BY THE OPTIMIST DAILY EDITORIAL TEAM

Most ocean cleanup efforts work on the same assumption: the problem floats. Skim the surface, collect the plastic, done. The trouble is that most marine litter doesn’t float. It sinks to the seabed, where it sits undisturbed and largely out of reach of the methods designed to catch it.

SeaClear2.0 was built for what those efforts leave behind.

How much litter ends up on the ocean floor?

“There’s a huge amount of litter that ends up in the sea,” says Bart De Schutter, a professor at Delft University of Technology and coordinator of both SeaClear and its successor. “Many projects target surface litter, but we look at the sea floor. It’s important to remove rubbish there, because it can contaminate the environment.”

Once plastic reaches the seabed, it doesn’t stay intact. It breaks down into smaller and smaller fragments, eventually becoming microplastics so fine they work their way into food chains and water supplies. Removing debris before that happens matters, because microplastics are notoriously hard to collect once they form.

SeaClear2.0 operates under the EU’s Mission: Restore our Ocean and Waters, which targets cutting marine litter by around half by 2030.

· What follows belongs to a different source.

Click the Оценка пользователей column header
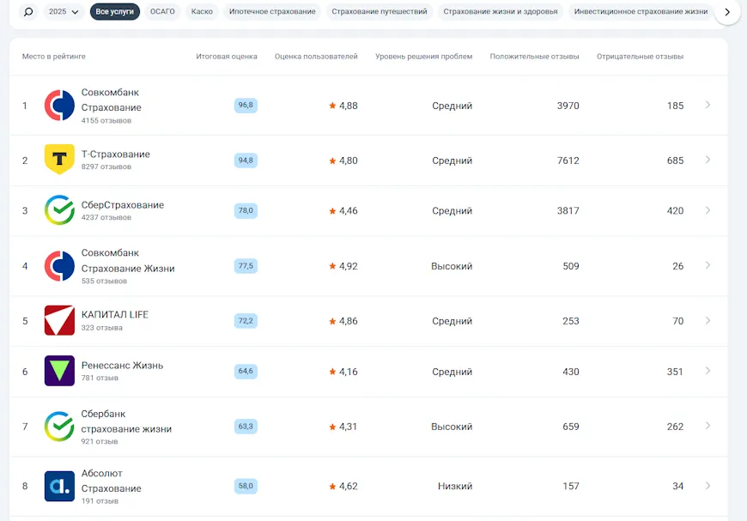 tap(316, 57)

The robot fleet doing the heavy lifting

Surface drones that scout first

The operation starts above the waterline. Uncrewed surface vessels move into target areas while aerial drones survey the seabed below, logging the locations of debris, things like bottles, tires, metal fencing, and ship components, before anything goes down to retrieve it.

Underwater robots do the collection, grabbing debris or vacuuming it up. They can distinguish litter from rocks, plants, and marine life, which is genuinely difficult when visibility is low. A crane-mounted smart gripper handles heavier objects.

A floating bin lorry for the deep

Researchers are also testing an autonomous barge that functions as a floating depot, collecting waste from the drones and hauling it back to shore rather than making individual round trips.

“In tests, we’ve already removed rubber tyres, metal fences and parts of ships,” De Schutter says. “Using a crane on the surface vessel, we can lift even heavier objects.”

Before this system existed, all of it required divers. Heavy debris meant attaching cables underwater and hauling things to the surface by hand. Slow, expensive, and physically demanding work that the robot system is designed to replace.

Where the project stands now

Initial tests have been completed in Marseille and Germany. Venice, Dubrovnik, and Tarragona are next, three sites with different enough seabed conditions to give the technology a real stress test.

The system isn’t done. “We’re not exactly where we want to be yet,” says Yves Chardard, CEO of Subsea Tech, a French company partnered on the project. “But we’re not far off. The goal now is to streamline the technology.”

SeaClear2.0 is due to wrap in late 2026, with the team aiming to have cleanup crews working alongside local authorities across Europe by then. There’s one more application being explored on the side: it turns out the same detection systems that find buried debris may also work for locating unexploded mines left on the seabed from earlier wars. A practical bonus nobody planned for at the start.